3. When They’re Having One Of Their “Bad Days,” Try To Occupy Them With Something Fun

Depersonalization/derealization feeds off of itself, causing sufferers to become obsessive about it and therefore making the symptoms much worse. Victims of this disorder are known for asking and stressing over life’s big questions: What’s the meaning of life? What’s it matter, anyways? Once they start asking these questions, they get sucked into “The Void,” trapped and extremely difficult to get out of. One thing to avoid when hanging out with your loved one are these big questions. Try to occupy them with something hands-on and mentally stimulating. Physical activity is great, or if your loved one is someone like me who despises physical activity, try something artistic. Go rollerskating, bowling, to an arts class, and don’t underestimate the power of a Netflix marathon. A positive form of escape will help your loved one feel closer to themselves, you, and the universe!

4. Be Patient And Don’t Take Things Personally

Symptoms of depersonalization/derealization worsen in times of anxiety, so sufferers experience a lot of ups and downs. Sometimes they’ll feel like they need to be around you, while sometimes they’ll really need their alone time. Don’t take it personally when your loved one wants to be left alone because you’re “too much to handle right now.” It’s not your fault, it’s just that sometimes they can’t help but feel disconnected from you — imagine how frustrating it is for them in that moment, not being able to feel close to the one that they love…makes them feel some sort of inhuman. Always try your best to be understanding, no matter how they’re feeling. Let them know that you’ll be there for them at all times. Causing them to feel bad about not wanting them to see you makes their anxiety worse; believe me, they feel bad enough. Just remind yourself that they’re struggling, but that they do, in fact, love you, no matter how distant they may seem.

- _Directions_:
Answer these questions about the advice on supporting someone with depersonalization/derealization:
(a) Once sufferers start asking life's big questions, what do they get sucked into?
(b) In what times do the symptoms worsen?
(c) Which four activities are named as ways to occupy a loved one?

- _Data to examine_:

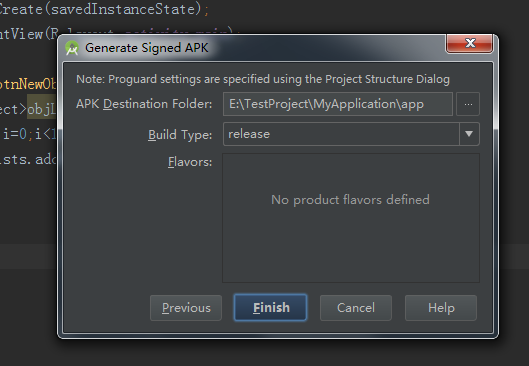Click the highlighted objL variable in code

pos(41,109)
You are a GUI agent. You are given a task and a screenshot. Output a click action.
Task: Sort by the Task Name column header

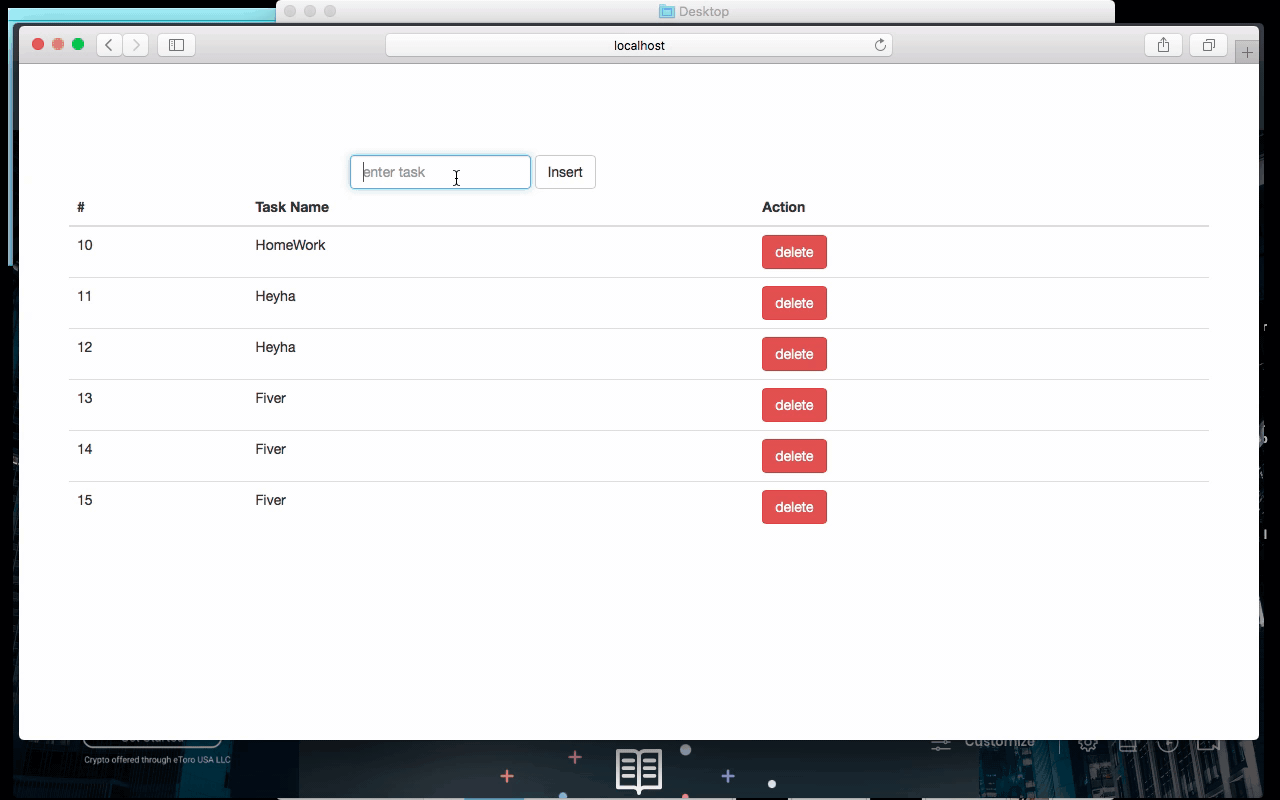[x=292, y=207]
---
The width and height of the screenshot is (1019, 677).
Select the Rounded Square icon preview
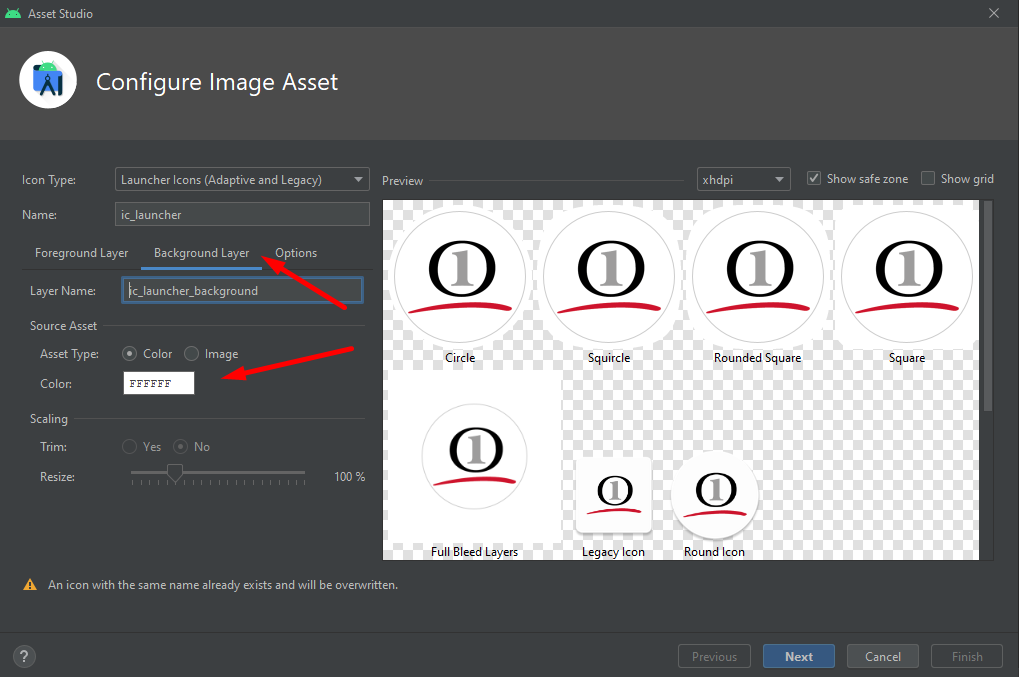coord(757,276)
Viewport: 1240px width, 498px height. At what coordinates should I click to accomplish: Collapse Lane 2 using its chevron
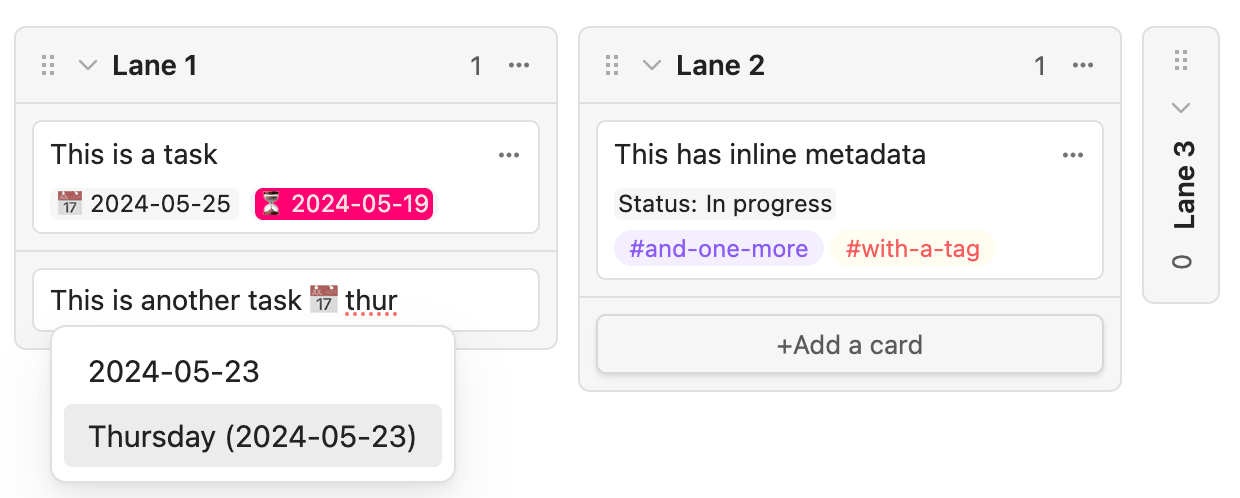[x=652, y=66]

- _Response_:
(a) "The Void."
(b) In times of anxiety.
(c) Rollerskating, bowling, an arts class, and a Netflix marathon.